* Given problem A: In the records, begin at the line that has "Open Specifications Promise (297, 2086)" and stop after the line that has "8 Change Tracking [treeitem] (83, 395)". Give back only those lines, with "Events" changed to "Conferences" and everything else left unchanged.

* Excerpted passage:
For anyone thinking of being a helicopter pilot, I would say go Air
Force, and if youre high speed AFSOC. I got out as a UH60 Pilot
in 2004 and now work in the industry and I got to say, its night and
day versus AF and Army/NG, with the army/NG still in the dark
ages. The
army has 4000+ helicopters it can't afford, whereas the AF has 200 and
has more funding. Even though the AF treats its helicopter pilots
like 2rd class citizens, they still wear the same wings so they get
some support, the army treats its helicopter pilots like 3rd class
citizens and make it hard as hell to get parts. An HH-60G is an older
airframe than most Lima model hawks, but the readiness rates are far
better, their engines are better maintained and they are more
complicated with AR probes, avionics, etc. Go to any line unit in
the army and you'll have a bunch of aircraft circle red x'd, with some
only allowed to fly in VMC conditions only due to lack of parts.

* Data provided:
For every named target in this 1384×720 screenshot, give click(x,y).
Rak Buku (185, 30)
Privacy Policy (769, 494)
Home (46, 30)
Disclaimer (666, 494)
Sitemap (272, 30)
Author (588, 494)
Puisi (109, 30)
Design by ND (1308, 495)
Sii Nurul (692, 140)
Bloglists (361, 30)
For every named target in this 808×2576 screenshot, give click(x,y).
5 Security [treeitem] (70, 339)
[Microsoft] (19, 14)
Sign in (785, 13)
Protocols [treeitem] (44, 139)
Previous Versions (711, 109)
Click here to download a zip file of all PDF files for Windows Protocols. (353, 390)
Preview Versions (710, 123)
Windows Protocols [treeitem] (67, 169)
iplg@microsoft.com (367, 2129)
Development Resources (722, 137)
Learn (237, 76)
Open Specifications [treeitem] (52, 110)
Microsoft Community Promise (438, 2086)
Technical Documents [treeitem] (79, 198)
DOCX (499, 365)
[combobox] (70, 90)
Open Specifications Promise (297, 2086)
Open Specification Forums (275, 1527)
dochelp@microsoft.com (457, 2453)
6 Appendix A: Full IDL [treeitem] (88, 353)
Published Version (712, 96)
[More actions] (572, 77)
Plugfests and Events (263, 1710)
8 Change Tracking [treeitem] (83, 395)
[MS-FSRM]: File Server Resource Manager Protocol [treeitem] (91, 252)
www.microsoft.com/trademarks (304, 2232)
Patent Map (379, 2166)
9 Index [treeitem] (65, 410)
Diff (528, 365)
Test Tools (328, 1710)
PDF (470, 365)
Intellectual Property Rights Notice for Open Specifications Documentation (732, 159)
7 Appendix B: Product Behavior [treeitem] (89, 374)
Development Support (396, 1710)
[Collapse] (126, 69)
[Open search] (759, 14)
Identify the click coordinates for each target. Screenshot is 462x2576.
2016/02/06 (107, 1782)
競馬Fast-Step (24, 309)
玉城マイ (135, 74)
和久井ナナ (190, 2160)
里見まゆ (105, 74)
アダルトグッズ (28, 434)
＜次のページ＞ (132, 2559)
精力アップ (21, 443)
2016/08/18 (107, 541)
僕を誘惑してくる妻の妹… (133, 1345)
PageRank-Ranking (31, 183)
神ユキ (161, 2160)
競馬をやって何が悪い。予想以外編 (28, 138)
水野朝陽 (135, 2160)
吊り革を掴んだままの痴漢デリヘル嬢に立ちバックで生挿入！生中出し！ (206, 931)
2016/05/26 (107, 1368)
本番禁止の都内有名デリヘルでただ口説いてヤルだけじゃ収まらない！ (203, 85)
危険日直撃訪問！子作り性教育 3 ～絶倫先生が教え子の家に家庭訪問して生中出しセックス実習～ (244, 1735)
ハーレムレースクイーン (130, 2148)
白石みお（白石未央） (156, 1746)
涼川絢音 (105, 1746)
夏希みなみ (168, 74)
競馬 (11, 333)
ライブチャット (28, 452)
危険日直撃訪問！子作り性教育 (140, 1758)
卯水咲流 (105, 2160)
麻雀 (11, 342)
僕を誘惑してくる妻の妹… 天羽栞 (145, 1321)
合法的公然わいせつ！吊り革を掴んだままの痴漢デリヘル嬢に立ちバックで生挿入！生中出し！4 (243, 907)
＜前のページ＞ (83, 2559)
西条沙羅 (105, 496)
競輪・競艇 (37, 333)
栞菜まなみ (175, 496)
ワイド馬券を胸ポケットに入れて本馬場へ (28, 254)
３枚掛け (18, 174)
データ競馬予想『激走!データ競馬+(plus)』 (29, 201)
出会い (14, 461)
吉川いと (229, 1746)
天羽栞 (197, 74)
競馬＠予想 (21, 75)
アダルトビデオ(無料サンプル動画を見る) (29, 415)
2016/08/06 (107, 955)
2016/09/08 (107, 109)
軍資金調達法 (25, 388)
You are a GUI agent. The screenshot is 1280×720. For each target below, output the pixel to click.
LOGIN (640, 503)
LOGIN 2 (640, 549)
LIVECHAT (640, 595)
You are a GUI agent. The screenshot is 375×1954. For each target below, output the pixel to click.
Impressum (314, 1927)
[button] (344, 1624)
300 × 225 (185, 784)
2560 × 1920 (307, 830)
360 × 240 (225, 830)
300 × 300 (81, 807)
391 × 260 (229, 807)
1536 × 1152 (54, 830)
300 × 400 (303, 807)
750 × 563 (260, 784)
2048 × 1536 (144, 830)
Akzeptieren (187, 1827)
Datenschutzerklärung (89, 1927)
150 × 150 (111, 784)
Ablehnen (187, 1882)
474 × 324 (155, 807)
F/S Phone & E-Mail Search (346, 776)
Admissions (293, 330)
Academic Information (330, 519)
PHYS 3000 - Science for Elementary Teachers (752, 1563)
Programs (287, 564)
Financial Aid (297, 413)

* Given problem B: Repeat the whole post about becoming a helicopter pilot, word for word.

* Correct response A:
Open Specifications Promise (297, 2086)
Open Specification Forums (275, 1527)
dochelp@microsoft.com (457, 2453)
6 Appendix A: Full IDL [treeitem] (88, 353)
Published Version (712, 96)
[More actions] (572, 77)
Plugfests and Conferences (263, 1710)
8 Change Tracking [treeitem] (83, 395)

* Correct response B:
For anyone thinking of being a helicopter pilot, I would say go Air
Force, and if youre high speed AFSOC. I got out as a UH60 Pilot
in 2004 and now work in the industry and I got to say, its night and
day versus AF and Army/NG, with the army/NG still in the dark
ages. The
army has 4000+ helicopters it can't afford, whereas the AF has 200 and
has more funding. Even though the AF treats its helicopter pilots
like 2rd class citizens, they still wear the same wings so they get
some support, the army treats its helicopter pilots like 3rd class
citizens and make it hard as hell to get parts. An HH-60G is an older
airframe than most Lima model hawks, but the readiness rates are far
better, their engines are better maintained and they are more
complicated with AR probes, avionics, etc. Go to any line unit in
the army and you'll have a bunch of aircraft circle red x'd, with some
only allowed to fly in VMC conditions only due to lack of parts.